The prevention of ventilator-induced lung injury (VILI) is the mainstay of the management of mechanical ventilation in patients with acute respiratory distress syndrome (ARDS).1 Official guidelines have focused on tidal volume, plateau pressure (Pplat), positive end-expiratory pressure (PEEP), and driving pressure (DP), i.e., the difference between Pplat and PEEP, to identify lung-protective ventilation strategies.2 However, even values of tidal volumes and Pplat that are normally considered safe may result in injurious ventilation.3

Mechanical power (MP) represents the total energy transferred from the mechanical ventilator to the lungs during inflation and includes dynamic variables such as inspiratory flow rate and breathing frequency.3 Some studies suggest that MP may predict mortality in ARDS patients3 and that higher inspiratory flow rates increase the risk of VILI in patients with mild to moderate ARDS.4

The lungs of patients with coronavirus disease (COVID)-19 related ARDS are characterized by parenchymal heterogeneity, leading to regional differences in pulmonary mechanical properties.5 Consequently, higher velocities of lung inflation may drive a greater fraction of tidal volume to alveolar units with shorter time constant and unevenly amplify lung stress in some regions.3 Therefore, reducing flow rates might be beneficial.
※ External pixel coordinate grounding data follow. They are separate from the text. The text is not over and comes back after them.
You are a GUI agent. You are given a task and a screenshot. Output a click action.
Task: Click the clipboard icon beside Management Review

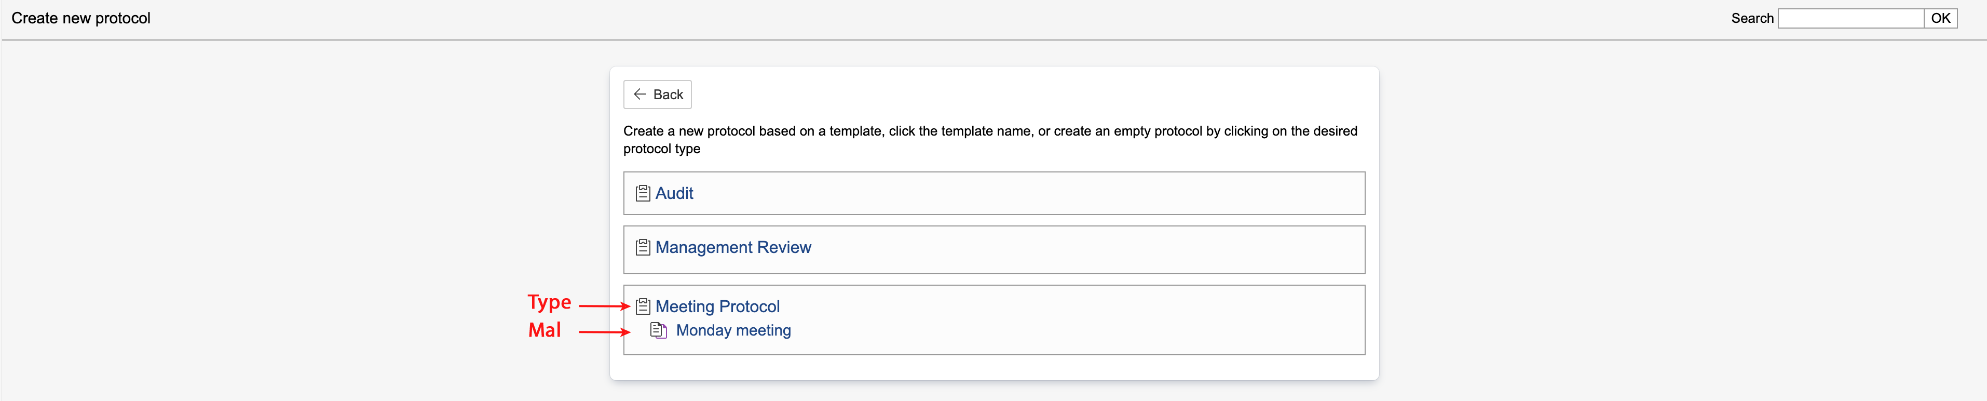coord(643,248)
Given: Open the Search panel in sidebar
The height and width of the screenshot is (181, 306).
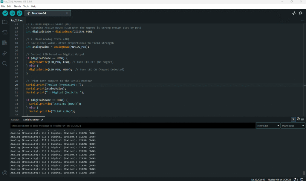Looking at the screenshot, I should tap(5, 64).
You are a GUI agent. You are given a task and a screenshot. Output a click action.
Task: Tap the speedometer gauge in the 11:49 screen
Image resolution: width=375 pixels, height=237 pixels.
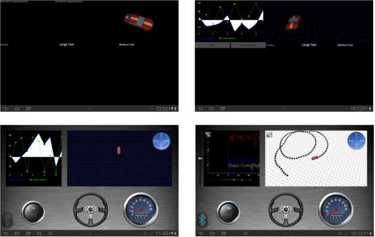coord(141,210)
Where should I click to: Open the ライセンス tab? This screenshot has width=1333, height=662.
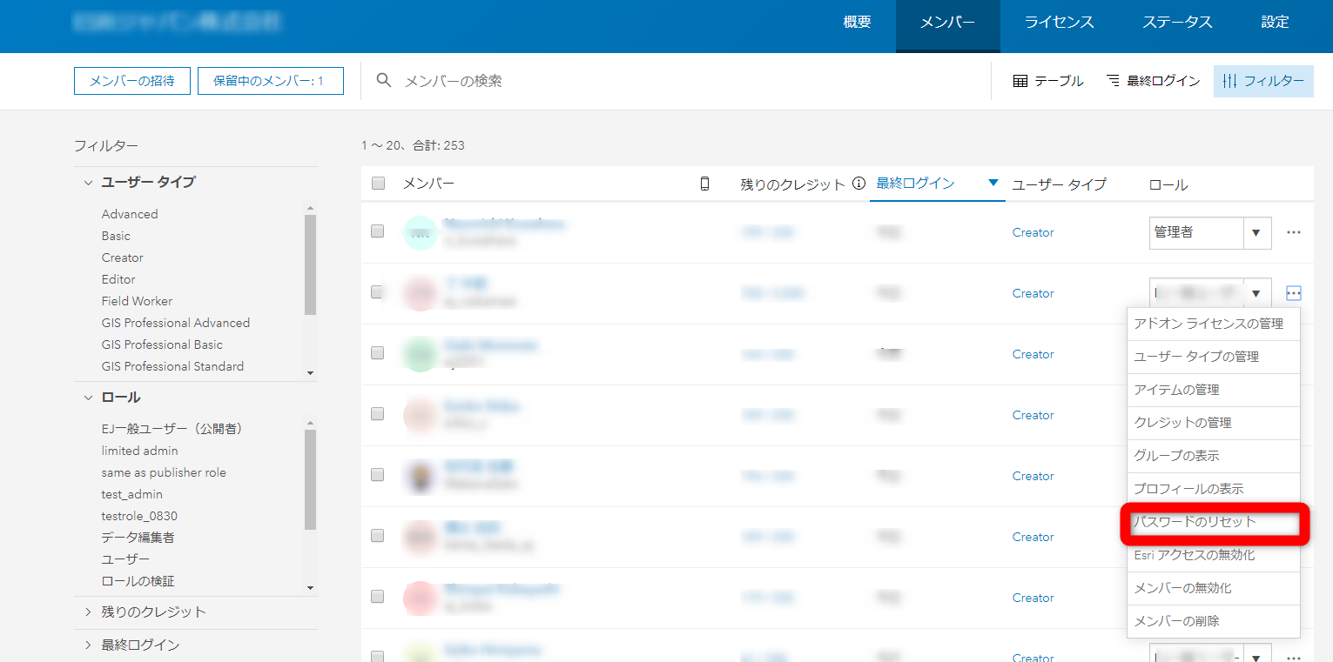pos(1059,23)
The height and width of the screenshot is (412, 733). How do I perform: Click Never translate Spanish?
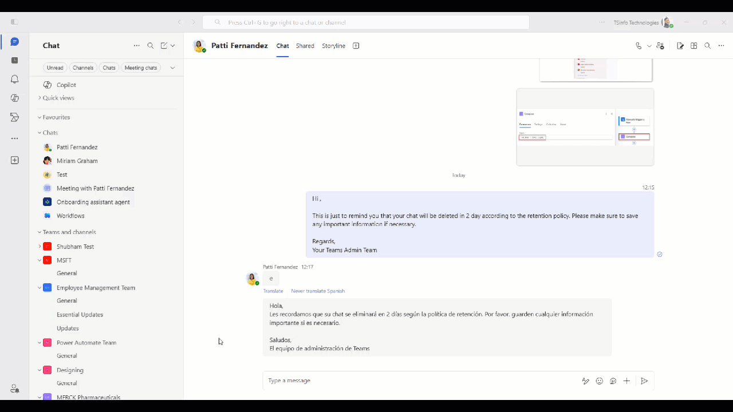click(318, 291)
Flow-controlled ventilation (FCV) (Evone®, Ventinova Medical, Eindhoven, The Netherlands) is a ventilatory mode where both inspiratory and expiratory flow rates are maintained constant and < 20 L/min throughout the respiratory cycle by regulating tracheal pressure, as measured through a dedicated lumen opening at the distal end of the endotracheal tube.6 During FCV, the inspiratory flow rate, inspiratory to expiratory ratio, peak inspiratory pressure (Ppeak), end-expiratory pressure (EEP), and the inspiratory concentration of oxygen are pre-set, whereas tidal volume and respiratory rate vary depending on ventilator settings and the patient's respiratory mechanics.7 Some studies observed improved lung recruitment, more homogeneous lung aeration,6,8,9 better gas exchange,8-12 and attenuated experimental lung injury with FCV,12, compared to volume-targeted mechanical ventilation (conventional mechanical ventilation, CMV). We hypothesize that FCV would reduce MP and ventilatory ratio (VR) in COVID-19 patients developing refractory hypoxemia despite optimization of CMV and prone positioning.
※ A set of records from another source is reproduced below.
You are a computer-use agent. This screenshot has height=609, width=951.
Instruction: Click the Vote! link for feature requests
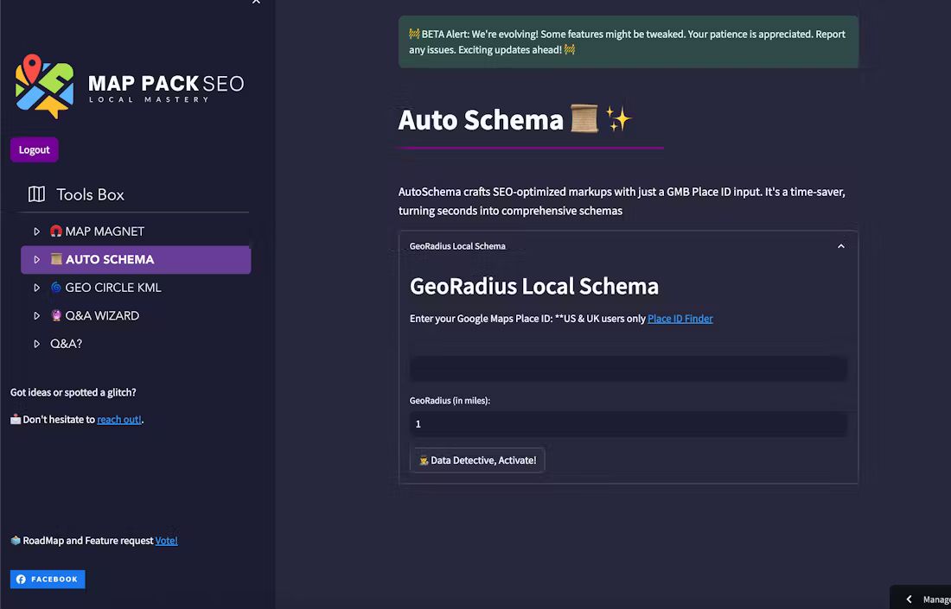tap(166, 540)
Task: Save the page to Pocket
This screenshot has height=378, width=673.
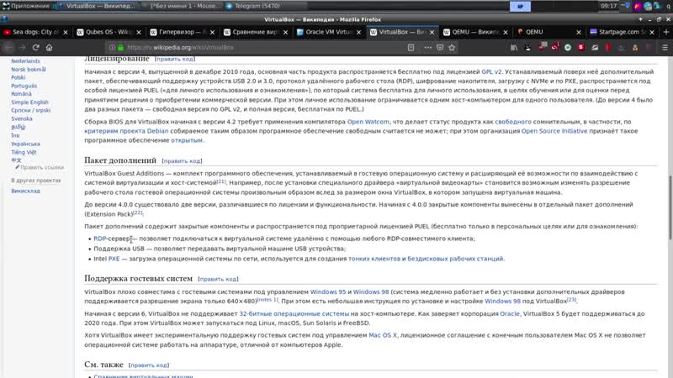Action: pyautogui.click(x=440, y=48)
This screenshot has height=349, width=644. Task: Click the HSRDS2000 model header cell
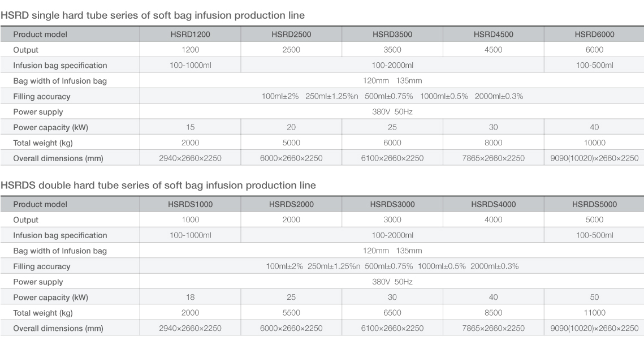pyautogui.click(x=291, y=204)
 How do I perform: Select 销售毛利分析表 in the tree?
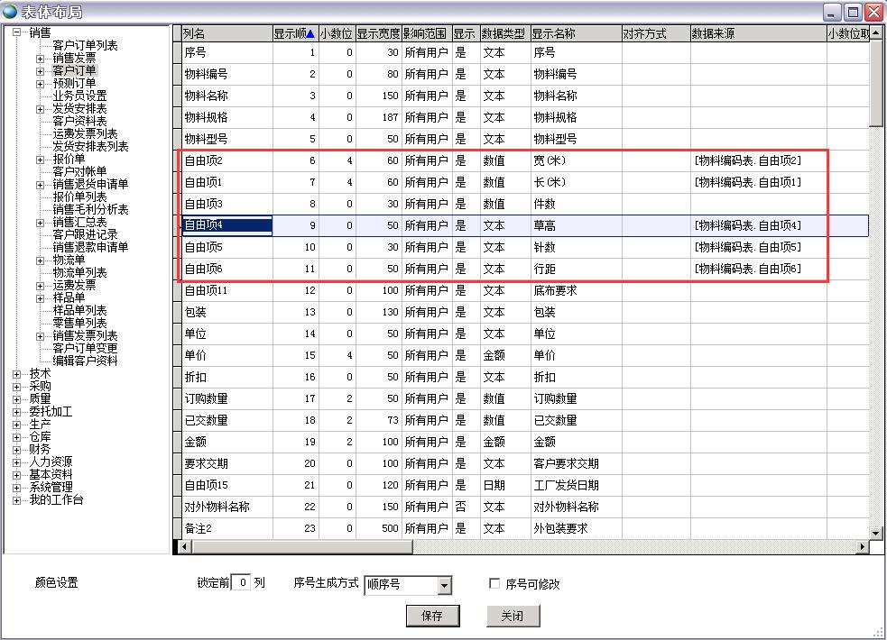pos(90,210)
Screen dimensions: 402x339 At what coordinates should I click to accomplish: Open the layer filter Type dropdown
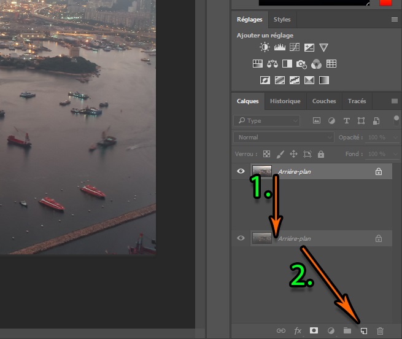tap(267, 121)
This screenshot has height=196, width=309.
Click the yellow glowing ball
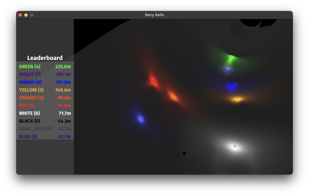[x=238, y=99]
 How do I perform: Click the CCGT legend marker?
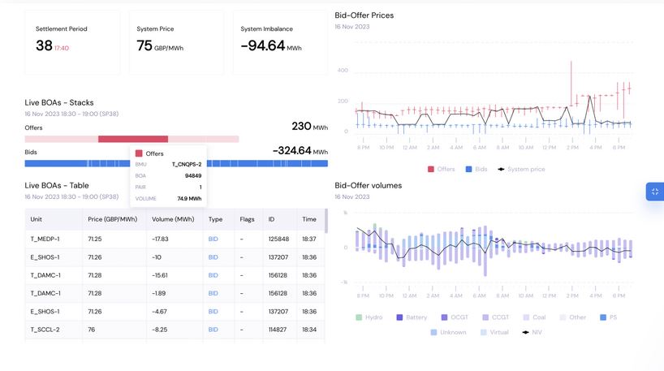coord(497,317)
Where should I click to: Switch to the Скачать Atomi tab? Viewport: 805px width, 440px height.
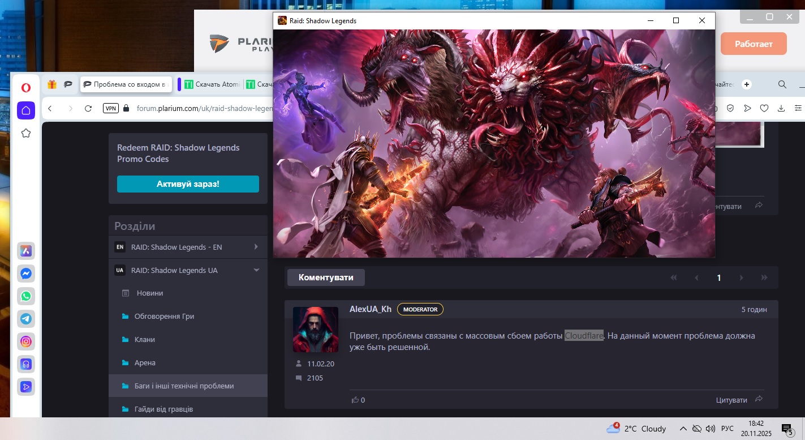pyautogui.click(x=211, y=84)
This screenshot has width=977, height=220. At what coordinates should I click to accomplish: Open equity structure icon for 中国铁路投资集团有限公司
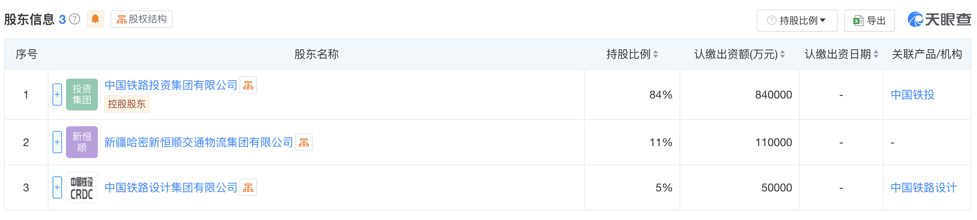tap(248, 85)
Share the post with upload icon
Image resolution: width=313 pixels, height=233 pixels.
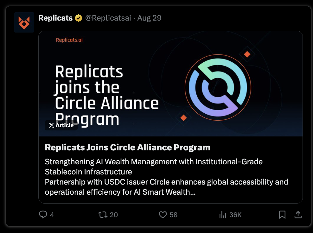298,215
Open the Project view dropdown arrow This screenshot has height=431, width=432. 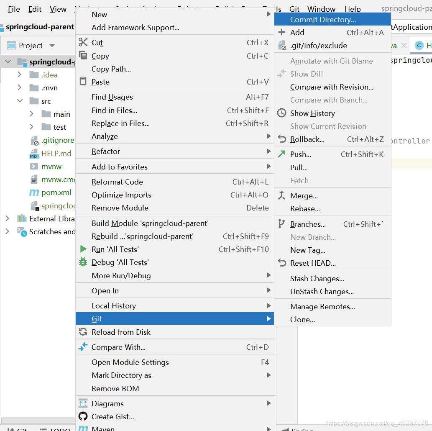52,46
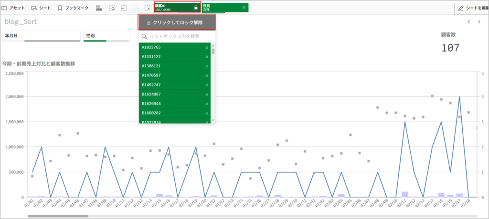Expand the 性別 filter pane
Image resolution: width=489 pixels, height=219 pixels.
[x=106, y=36]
This pilot study was performed in 10 sedated and paralyzed COVID-19 ARDS patients admitted to the intensive care unit with arterial partial pressure of oxygen to inspired oxygen fraction ratio (PaO2/FiO2) < 150 mmHg during CMV while in prone position for at least 12 consecutive hours.2 Inspiratory and expiratory flow rates were initially set at 15 L/min with inspiratory to expiratory ratio 1:1, while EEP was equal to PEEP and Ppeak to Pplat during CMV, thereby maintaining approximately the same DP and consequently similar tidal volumes. All measurements were obtained in CMV prior to switching to FCV (CMV1), after 4 hours of FCV, and then again after 4 hours of CMV (CMV2). All variables are reported as median (interquartile range) and compared using the Friedman test, followed by pairwise comparison with Wilcoxon signed-rank test and post-hoc Bonferroni correction. All statistical tests were two-tailed and statistical significance was defined as p<0.05.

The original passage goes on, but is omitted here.